私はこの言葉に大きな励ましを受けました。

 

「もう迷わない」。悶々と抱えていた悩みが一瞬にして吹き飛び、サッと視界が開けた瞬間でした。経営のためのお寺ではなく、仏教公開というお寺の役割を果たしていけという父からの願いのバトンを受け取ることができました。

 

住職 井上城治さん 

 

 

手紙を通して、己と向き合う

私は寺の住職として、日頃、葬式や法事の場面で檀家と向き合う機会が多くあります。
死を恐れる人は大勢います。
しかし、死は別れではなく、願いと命のバトンを伝えるための機会でもあるのです。
同じように、お葬式や法事は亡くなった人のために行うのではありません。
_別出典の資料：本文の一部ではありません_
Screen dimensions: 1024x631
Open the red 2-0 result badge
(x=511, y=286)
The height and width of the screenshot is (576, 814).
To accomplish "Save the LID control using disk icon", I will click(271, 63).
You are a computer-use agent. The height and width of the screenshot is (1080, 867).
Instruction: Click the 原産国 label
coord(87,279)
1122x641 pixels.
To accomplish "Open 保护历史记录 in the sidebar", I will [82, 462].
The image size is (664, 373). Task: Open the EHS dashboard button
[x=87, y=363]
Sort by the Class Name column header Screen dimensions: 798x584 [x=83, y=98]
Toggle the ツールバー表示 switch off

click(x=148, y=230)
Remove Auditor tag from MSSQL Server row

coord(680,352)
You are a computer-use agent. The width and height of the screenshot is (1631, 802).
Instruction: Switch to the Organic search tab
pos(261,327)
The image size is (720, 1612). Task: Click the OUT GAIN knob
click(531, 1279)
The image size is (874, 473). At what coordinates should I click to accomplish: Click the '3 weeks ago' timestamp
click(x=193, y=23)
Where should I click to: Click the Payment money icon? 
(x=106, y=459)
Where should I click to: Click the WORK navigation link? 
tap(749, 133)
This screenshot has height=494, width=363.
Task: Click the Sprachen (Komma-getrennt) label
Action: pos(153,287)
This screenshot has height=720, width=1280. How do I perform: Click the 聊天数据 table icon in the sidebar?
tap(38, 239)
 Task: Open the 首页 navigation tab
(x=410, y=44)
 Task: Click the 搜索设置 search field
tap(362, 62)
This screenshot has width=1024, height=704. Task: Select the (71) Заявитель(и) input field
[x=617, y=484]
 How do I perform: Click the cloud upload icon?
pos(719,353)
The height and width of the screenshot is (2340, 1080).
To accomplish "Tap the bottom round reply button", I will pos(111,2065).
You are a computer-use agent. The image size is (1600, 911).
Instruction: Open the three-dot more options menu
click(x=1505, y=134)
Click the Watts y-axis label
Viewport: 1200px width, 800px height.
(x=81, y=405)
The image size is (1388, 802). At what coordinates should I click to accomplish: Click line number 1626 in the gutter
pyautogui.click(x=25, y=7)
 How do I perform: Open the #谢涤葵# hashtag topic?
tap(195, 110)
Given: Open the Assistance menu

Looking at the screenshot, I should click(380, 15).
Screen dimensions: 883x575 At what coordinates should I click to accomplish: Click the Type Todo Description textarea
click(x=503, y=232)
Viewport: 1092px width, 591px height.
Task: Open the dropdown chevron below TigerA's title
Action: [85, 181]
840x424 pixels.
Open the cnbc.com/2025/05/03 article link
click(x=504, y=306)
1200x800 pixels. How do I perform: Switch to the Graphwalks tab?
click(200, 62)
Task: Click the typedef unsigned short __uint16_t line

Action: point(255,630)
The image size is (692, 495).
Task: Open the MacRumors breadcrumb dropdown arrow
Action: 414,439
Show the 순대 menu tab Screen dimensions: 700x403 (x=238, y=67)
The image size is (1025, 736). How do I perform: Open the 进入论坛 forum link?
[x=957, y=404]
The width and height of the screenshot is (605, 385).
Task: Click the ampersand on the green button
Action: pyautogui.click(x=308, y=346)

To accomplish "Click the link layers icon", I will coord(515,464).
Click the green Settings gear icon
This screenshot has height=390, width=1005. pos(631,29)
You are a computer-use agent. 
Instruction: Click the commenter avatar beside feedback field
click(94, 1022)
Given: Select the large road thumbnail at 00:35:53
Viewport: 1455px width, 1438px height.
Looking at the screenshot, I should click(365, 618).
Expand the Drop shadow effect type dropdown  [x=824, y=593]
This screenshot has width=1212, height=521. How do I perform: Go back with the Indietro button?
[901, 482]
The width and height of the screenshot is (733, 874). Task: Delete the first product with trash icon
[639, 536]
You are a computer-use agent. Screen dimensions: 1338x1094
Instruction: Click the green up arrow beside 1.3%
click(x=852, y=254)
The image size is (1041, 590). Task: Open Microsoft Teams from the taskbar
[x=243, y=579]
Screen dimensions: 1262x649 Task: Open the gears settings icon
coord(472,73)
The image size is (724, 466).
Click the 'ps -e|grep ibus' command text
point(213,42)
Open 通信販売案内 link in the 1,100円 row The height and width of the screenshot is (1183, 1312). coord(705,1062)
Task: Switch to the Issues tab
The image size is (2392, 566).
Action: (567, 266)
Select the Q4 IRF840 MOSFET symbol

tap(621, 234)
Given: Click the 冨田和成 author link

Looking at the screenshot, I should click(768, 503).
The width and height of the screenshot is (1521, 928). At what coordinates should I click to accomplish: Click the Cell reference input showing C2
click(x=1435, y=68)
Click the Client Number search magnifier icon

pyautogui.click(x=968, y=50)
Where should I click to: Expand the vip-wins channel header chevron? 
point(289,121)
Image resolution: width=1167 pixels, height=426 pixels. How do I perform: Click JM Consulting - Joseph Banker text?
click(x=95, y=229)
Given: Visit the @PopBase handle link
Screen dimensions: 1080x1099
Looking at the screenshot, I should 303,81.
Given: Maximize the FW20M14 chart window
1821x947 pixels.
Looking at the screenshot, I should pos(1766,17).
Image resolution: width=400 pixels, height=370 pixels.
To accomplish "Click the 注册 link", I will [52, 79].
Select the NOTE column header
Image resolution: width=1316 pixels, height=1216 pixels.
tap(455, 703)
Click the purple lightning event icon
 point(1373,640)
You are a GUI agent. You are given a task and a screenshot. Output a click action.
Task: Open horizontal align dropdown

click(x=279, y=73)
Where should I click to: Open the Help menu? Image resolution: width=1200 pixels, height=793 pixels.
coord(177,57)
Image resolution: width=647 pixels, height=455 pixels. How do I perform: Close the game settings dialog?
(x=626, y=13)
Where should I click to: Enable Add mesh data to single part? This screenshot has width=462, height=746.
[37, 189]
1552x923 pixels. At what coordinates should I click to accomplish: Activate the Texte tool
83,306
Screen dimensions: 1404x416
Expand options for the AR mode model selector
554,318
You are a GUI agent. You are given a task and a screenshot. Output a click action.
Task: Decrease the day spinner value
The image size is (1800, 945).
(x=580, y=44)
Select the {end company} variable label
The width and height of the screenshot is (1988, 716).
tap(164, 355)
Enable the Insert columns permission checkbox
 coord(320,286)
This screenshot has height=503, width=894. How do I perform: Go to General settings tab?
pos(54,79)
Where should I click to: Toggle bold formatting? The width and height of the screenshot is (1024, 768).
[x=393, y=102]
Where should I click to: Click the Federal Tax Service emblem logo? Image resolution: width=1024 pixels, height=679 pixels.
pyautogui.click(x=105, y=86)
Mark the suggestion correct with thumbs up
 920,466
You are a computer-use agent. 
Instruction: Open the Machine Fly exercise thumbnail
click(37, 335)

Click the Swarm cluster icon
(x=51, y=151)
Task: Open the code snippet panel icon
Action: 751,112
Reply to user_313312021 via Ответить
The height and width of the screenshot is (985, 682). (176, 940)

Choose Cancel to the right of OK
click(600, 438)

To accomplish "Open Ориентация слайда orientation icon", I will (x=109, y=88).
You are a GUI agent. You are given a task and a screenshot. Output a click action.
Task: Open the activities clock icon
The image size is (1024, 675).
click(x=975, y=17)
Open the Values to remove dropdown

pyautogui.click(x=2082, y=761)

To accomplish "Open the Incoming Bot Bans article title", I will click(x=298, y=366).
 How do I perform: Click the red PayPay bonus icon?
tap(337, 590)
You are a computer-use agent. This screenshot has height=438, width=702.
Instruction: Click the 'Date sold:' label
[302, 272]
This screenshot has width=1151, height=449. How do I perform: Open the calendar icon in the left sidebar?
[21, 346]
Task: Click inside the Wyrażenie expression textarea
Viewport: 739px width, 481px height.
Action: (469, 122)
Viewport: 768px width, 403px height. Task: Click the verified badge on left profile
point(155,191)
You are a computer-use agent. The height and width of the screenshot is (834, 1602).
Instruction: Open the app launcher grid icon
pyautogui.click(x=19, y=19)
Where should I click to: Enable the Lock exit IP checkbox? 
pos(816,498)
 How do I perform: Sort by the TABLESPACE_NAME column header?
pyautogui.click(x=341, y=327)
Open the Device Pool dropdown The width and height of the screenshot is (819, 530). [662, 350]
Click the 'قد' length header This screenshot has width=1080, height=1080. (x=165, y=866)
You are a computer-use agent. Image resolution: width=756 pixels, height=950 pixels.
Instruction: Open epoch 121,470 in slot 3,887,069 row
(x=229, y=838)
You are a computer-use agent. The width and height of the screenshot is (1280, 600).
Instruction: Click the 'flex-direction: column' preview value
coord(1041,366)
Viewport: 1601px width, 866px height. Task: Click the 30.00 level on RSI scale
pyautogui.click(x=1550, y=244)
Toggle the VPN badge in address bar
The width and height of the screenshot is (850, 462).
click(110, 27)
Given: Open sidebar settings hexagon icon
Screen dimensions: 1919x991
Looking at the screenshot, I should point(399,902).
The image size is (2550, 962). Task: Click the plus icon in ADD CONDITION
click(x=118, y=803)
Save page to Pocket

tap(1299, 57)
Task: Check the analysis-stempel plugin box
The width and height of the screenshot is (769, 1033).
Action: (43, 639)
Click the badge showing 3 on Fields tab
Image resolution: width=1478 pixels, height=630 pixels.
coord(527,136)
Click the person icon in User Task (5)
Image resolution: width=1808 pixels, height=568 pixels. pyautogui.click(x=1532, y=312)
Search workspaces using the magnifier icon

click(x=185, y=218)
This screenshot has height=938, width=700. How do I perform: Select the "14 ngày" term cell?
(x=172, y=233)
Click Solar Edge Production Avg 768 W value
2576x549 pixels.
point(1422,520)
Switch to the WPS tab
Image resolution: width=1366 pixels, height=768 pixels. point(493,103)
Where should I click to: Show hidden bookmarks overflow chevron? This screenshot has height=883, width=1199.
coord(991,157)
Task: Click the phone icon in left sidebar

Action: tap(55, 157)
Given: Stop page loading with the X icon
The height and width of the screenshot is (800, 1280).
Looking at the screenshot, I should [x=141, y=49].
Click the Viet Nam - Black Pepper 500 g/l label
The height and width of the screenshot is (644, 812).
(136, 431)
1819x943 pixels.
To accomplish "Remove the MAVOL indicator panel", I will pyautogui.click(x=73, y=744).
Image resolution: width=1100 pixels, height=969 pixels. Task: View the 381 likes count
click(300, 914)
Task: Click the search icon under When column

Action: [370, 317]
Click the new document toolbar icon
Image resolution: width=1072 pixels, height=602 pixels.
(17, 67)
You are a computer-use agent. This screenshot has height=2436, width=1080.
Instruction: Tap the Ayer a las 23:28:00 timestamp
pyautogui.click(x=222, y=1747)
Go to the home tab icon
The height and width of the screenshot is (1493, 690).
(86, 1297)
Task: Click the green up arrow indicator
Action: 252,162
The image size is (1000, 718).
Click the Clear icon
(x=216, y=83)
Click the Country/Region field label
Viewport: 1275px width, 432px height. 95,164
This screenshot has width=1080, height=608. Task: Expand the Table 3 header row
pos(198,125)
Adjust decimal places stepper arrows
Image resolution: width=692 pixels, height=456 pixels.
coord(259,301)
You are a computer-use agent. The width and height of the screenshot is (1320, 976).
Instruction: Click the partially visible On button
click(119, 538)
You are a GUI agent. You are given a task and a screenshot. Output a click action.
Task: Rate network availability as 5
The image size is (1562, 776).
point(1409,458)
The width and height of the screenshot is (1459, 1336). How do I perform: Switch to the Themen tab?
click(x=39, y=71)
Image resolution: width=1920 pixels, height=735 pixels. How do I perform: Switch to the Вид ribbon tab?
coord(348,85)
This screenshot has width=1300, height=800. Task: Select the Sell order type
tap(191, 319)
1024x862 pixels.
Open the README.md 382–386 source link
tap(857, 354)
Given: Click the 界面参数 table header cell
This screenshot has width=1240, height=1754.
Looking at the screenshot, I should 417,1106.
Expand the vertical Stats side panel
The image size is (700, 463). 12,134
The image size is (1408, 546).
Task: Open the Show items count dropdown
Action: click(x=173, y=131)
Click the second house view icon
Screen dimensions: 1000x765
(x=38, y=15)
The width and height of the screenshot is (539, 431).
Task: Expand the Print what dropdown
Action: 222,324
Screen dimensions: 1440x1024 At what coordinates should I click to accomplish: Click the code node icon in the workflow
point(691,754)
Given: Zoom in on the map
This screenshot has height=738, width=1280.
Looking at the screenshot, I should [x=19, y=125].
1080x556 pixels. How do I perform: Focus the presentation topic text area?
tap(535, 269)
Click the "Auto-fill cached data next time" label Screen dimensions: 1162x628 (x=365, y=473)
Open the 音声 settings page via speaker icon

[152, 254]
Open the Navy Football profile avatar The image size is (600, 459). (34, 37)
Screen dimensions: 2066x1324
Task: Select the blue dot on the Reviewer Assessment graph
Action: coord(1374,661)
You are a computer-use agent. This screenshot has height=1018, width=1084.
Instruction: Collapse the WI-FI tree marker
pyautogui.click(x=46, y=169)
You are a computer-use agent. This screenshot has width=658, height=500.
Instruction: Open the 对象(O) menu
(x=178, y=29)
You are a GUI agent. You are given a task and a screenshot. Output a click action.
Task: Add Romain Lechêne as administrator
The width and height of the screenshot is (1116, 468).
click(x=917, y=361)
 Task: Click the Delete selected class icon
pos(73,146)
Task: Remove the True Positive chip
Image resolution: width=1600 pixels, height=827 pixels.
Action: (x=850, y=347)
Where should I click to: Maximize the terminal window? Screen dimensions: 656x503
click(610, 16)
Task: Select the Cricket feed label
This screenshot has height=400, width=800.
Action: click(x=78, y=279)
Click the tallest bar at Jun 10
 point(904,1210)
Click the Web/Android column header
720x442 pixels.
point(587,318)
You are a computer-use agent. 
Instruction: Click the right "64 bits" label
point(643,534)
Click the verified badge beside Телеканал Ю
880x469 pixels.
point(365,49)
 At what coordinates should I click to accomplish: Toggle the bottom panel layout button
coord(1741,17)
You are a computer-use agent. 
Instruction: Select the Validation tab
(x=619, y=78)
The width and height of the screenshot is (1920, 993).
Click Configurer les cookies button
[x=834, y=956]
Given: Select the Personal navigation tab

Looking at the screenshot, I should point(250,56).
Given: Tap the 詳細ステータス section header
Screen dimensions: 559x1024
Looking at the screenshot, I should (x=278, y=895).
お葬式や法事は亡き人と出会い直し、自分自身としっかり向き合うための機会でもあるのです。

 

たとえば、亡くなった両親に手紙を書いてみましょう。私たちが親からどれだけ思われてきたか…。たとえ、わだかまりや怒りの感情があったとしても、向き合うことによって少しずつ消化されていくのではないでしょうか。
手紙を書いて心を整理することが、今を精一杯、生きることにつながるはずです。

 

こうした思いから、私たちのお寺には「手紙処」という場を設けています。お墓参りに来た折に手紙に触れあってほしい、そして、故人に手紙を書いてほしいと願っています。

 

 

故人に書く手紙というと、なんだか大それたことのように感じるかもしれませんが、特別なことでなくともよいのです。「先日はこういうことがあった」「家族にこんなことがあった」といった何気ないことでも、些細な思い出話でも、故人を想い、語りかけることで心がスッとしずまります。

 

故人を想像しながら語りかけること、それは自分自身と向かいあい語りかけることでもあり、それこそが故人に対する本来の祈りであると考えます。

 

この船橋の「手紙処」は建築デザイナーの先生のご尽力もあり、アメリカの建築家が主催するアワードにおいて2017年度の最高宗教建築賞を獲得し、また手紙参りの仕組みが、香港で開催されているDFA Design for Asia Awardsにてグランドアワードを獲得しました。

「手紙処」外観 

「手紙処」室内 

 

 

手紙を亡き人に届ける

手紙処には、毎月100通以上の手紙が日本中から送られてきます。それらの手紙を月に一度、僧侶が燃やしていきます。僧侶が亡くなった方に届けるというスタイルですが、実は亡くなった方に手紙を書く時間こそが亡くなった方と時空を超えて語り合う「手紙参り」なのです。

 

これまで手紙参りをされた方からは、
「本当はこんなふうに語り合いたかった。手紙を書くことで、初めてそれが叶いました」
「ごめんなさいと書くつもりが許しを得た気がして、ありがとうと書きました」
などの声が届いています。

 

故人に手紙を書くことは仏教の教えにもつながります。亡くなった人を慕い、敬う気持ちが強くなれば、より強く今を生きることにもつながるのではないでしょうか。

 

 

最後に、中国や台湾、韓国、そして日本でThank you を意味する言葉は異なりますが、すべて仏教の教えが根底にあります。

 

日本語でありがとうという言葉は、有ることが難しいという意味で、当たり前でないということです。人に親切にしてもらえることが当たり前でしょうか。毎日の食事は対価を払えば当たり前ですか。

 

そうではないと思います。それを当たり前にしてきてごめんなさいという意味が、中国語の「謝謝(シェイシェイ)」、台湾語の「多謝你(ドオシャーリー)」、韓国語の「감사합니다.(カムサハムニダ)」(カムサは「感謝」を意味します)なのです。ありがとうを意味する言葉とごめんなさいを意味する言葉がつながっているのです。

 

この機会により一層、日本や仏教に親しみを感じていただけたら、嬉しく思います。